Use the interactive graphic to keep track of things. Is COVID19 an epidemic? Yes. Is it a Pandemic? Yes. Is there need for panic? NO. HELL NO. Should you be paying attention? Yes. Hell yes. Should you be preparing? Yes, better late than never. And good luck finding/getting stuff.
Want to avoid catching COVID19 here in the U.S.? Wash your flippin hands frequently, wash them thoroughly every time you use the bathroom, then follow with hand sanitizer after every washing, use hand sanitizer liberally when you can’t wash on a regular basis. Cover your mouth and nose when you sneeze, and stay away from those who don’t. Also, keep your bugger hooks out of/away from your eyes, nose, and mouth. Do NOT shake hands with anyone, and avoid touching or being touched by strangers. Or your strange friends.

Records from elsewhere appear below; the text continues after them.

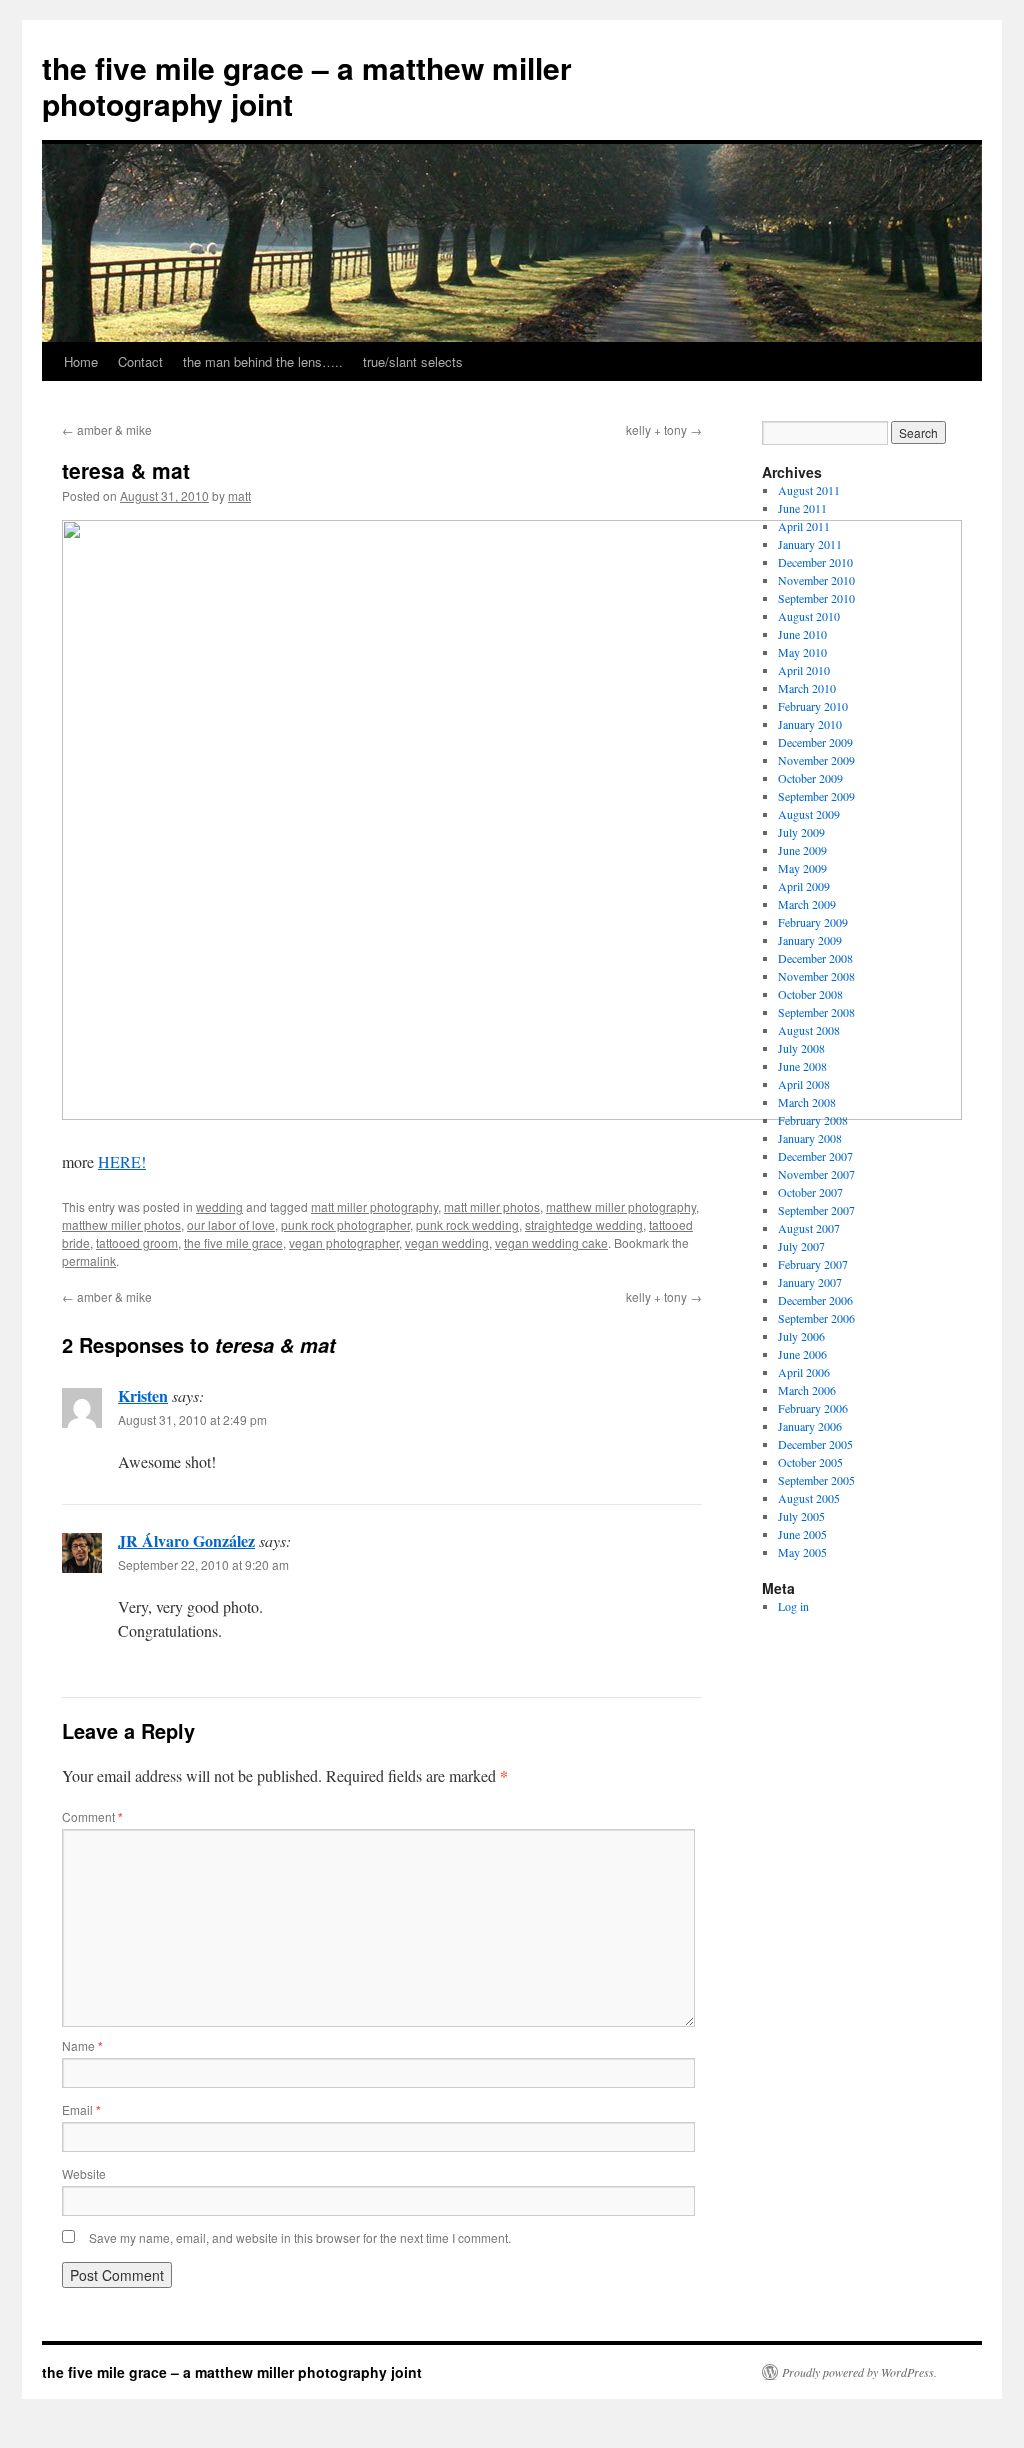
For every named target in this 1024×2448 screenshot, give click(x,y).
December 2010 (815, 562)
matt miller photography (374, 1206)
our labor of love (231, 1224)
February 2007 (813, 1264)
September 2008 (816, 1012)
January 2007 (810, 1282)
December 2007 (815, 1156)
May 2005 (802, 1552)
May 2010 (802, 652)
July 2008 (801, 1048)
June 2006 (802, 1354)
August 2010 (809, 616)
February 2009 (813, 922)
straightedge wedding (584, 1224)
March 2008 (807, 1102)
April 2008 (804, 1084)
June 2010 (802, 634)
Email (81, 2109)
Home (81, 361)
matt (239, 495)
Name (82, 2045)
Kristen (143, 1395)
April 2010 (804, 670)
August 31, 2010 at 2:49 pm (192, 1419)
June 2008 (802, 1066)
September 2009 (816, 796)
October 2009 (810, 778)
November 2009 (816, 760)
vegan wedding (447, 1242)
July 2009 (801, 832)
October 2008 (810, 994)
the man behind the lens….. (263, 361)
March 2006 (807, 1390)
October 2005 (810, 1462)
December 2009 (815, 742)
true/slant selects (413, 361)
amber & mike (107, 429)
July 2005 (801, 1516)
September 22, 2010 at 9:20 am (203, 1564)
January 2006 (810, 1426)
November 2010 (816, 580)
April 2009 (804, 886)
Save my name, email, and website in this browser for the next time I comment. (300, 2237)
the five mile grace (233, 1242)
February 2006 (813, 1408)
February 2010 (813, 706)
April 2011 (804, 526)
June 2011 (802, 508)
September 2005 (816, 1480)
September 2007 (816, 1210)
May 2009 (802, 868)
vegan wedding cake (551, 1242)
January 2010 (810, 724)
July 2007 (801, 1246)
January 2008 (810, 1138)
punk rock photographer (345, 1224)
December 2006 (815, 1300)
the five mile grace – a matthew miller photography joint (307, 85)
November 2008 (816, 976)
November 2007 (816, 1174)
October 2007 (810, 1192)
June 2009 (802, 850)
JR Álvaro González (186, 1540)
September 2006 (816, 1318)
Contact (140, 361)
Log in (793, 1606)
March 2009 (807, 904)
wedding (219, 1206)
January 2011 (810, 544)
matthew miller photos (121, 1224)
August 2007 (809, 1228)
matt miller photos (492, 1206)
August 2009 (809, 814)
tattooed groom (137, 1242)
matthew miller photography (621, 1206)
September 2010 (816, 598)
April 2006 (804, 1372)
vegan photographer (344, 1242)
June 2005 (802, 1534)
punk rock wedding (467, 1224)
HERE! (122, 1161)
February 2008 (813, 1120)
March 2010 (807, 688)
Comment (92, 1816)
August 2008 (809, 1030)
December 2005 (815, 1444)
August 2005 (809, 1498)
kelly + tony (664, 429)
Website (84, 2173)
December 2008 (815, 958)
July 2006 (801, 1336)
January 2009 (810, 940)
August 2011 (809, 490)
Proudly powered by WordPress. (859, 2372)
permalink (89, 1260)
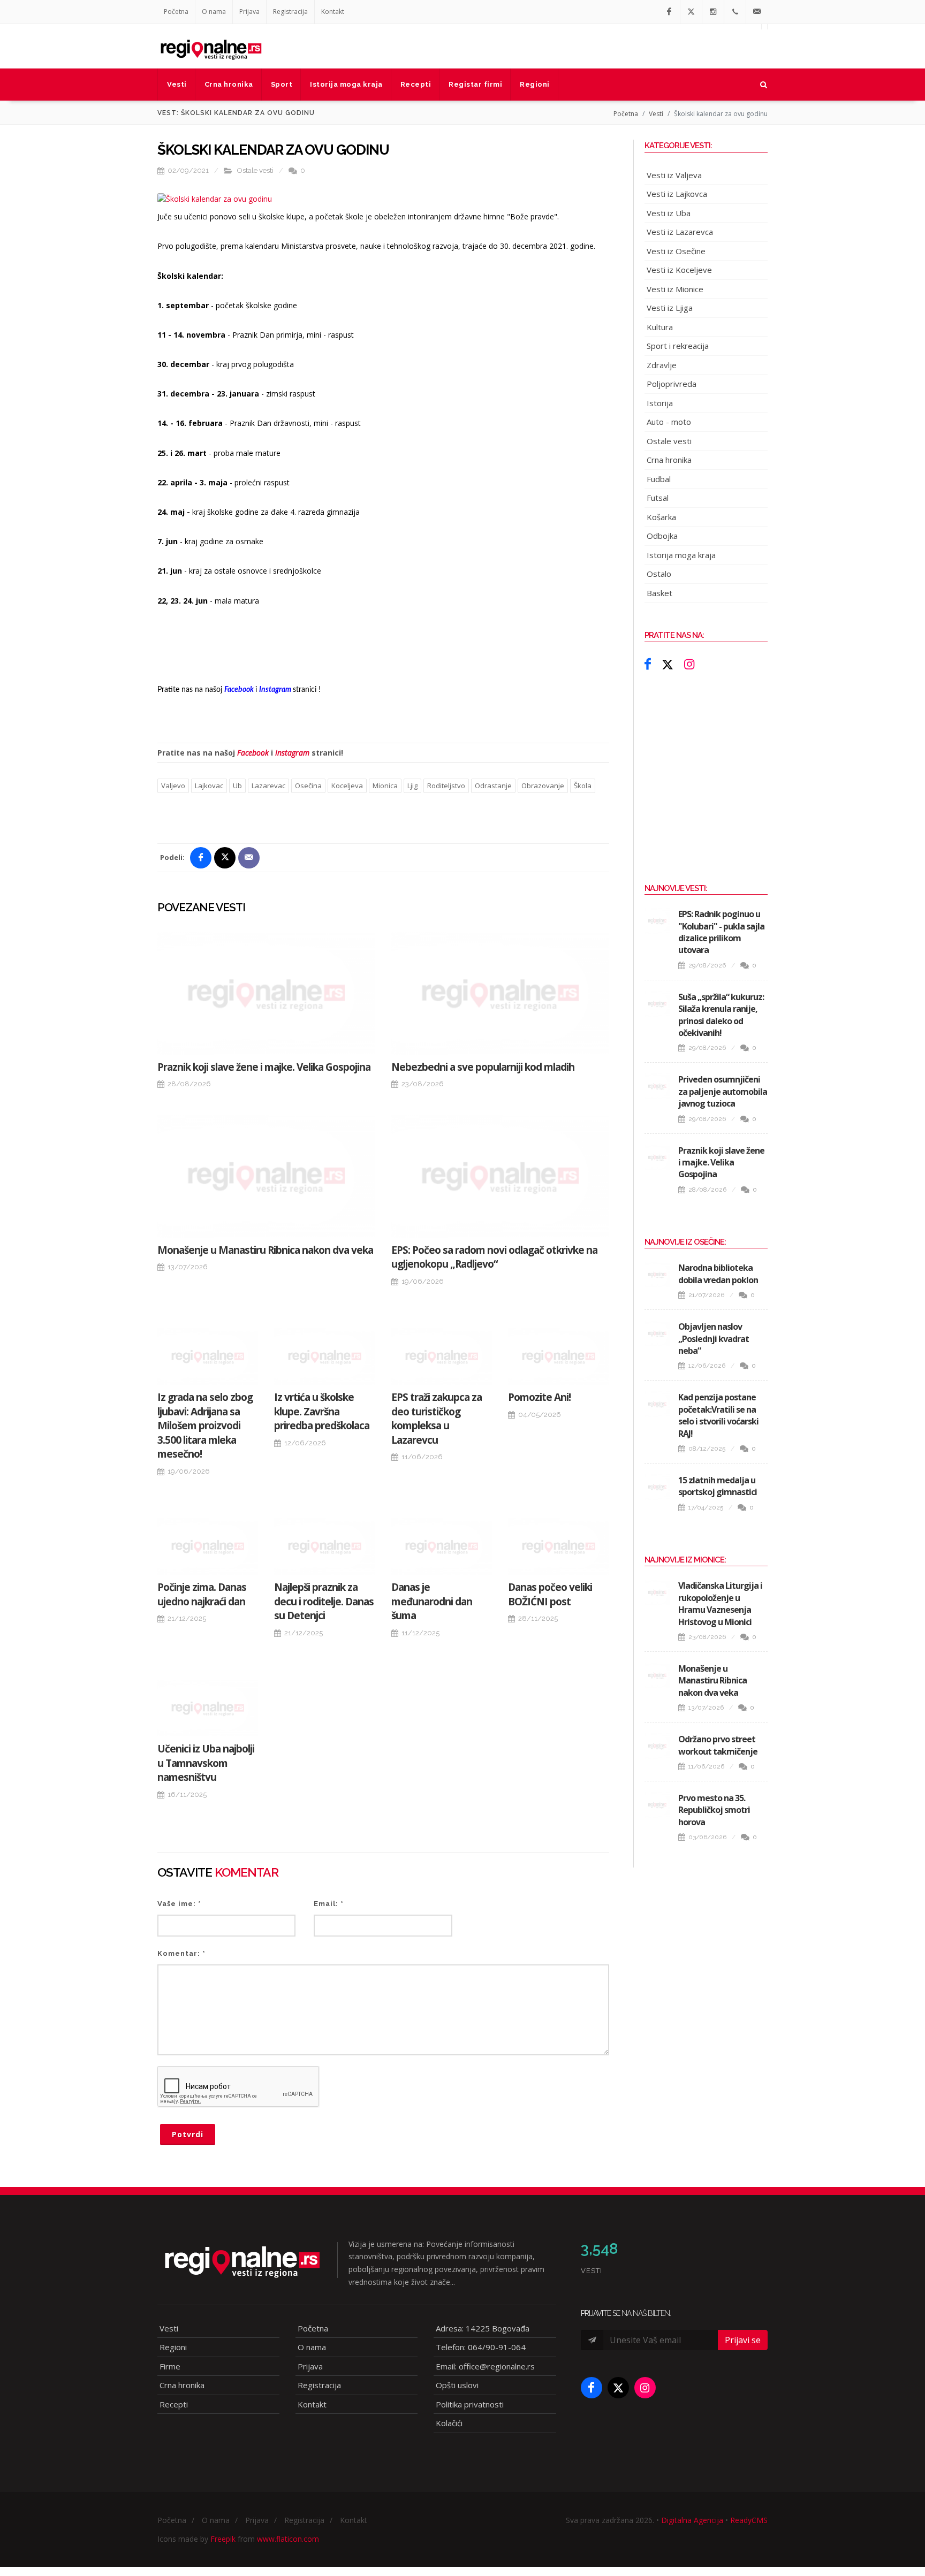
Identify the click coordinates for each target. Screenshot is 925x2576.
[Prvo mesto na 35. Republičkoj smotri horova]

Avoid travel if at all possible. Right now, there is no way I’m going to a trade show, major convention, etc. If you can telecommute, get that set up now. If you have to travel, use lots of hand sanitizer and go to full flu protocols. If you have to use a public restroom, take full precautions including using paper towels and such to handle faucets, doors,etc. Believe it or not, this was highly recommended before now, and major grocery chains have long told employees to use those practices to avoid getting or spreading colds, flu, etc. Not many actually do it, but…
If you own a business, make sure your employees know the above protocols. Have someone who refuses to wash their hands or otherwise follow the protocols? Talk to them, write them up, and if necessary fire them as they now pose a risk of infection to you and your customers. Extreme? Yes, but while the CDC and others are working to slow it down, odds are it is already here and could hit hard and fast. Prepare for the worst and hope for the best.
I want to reiterate that there is no need for panic, but there is a strong need to be alert, be informed, and be prepared.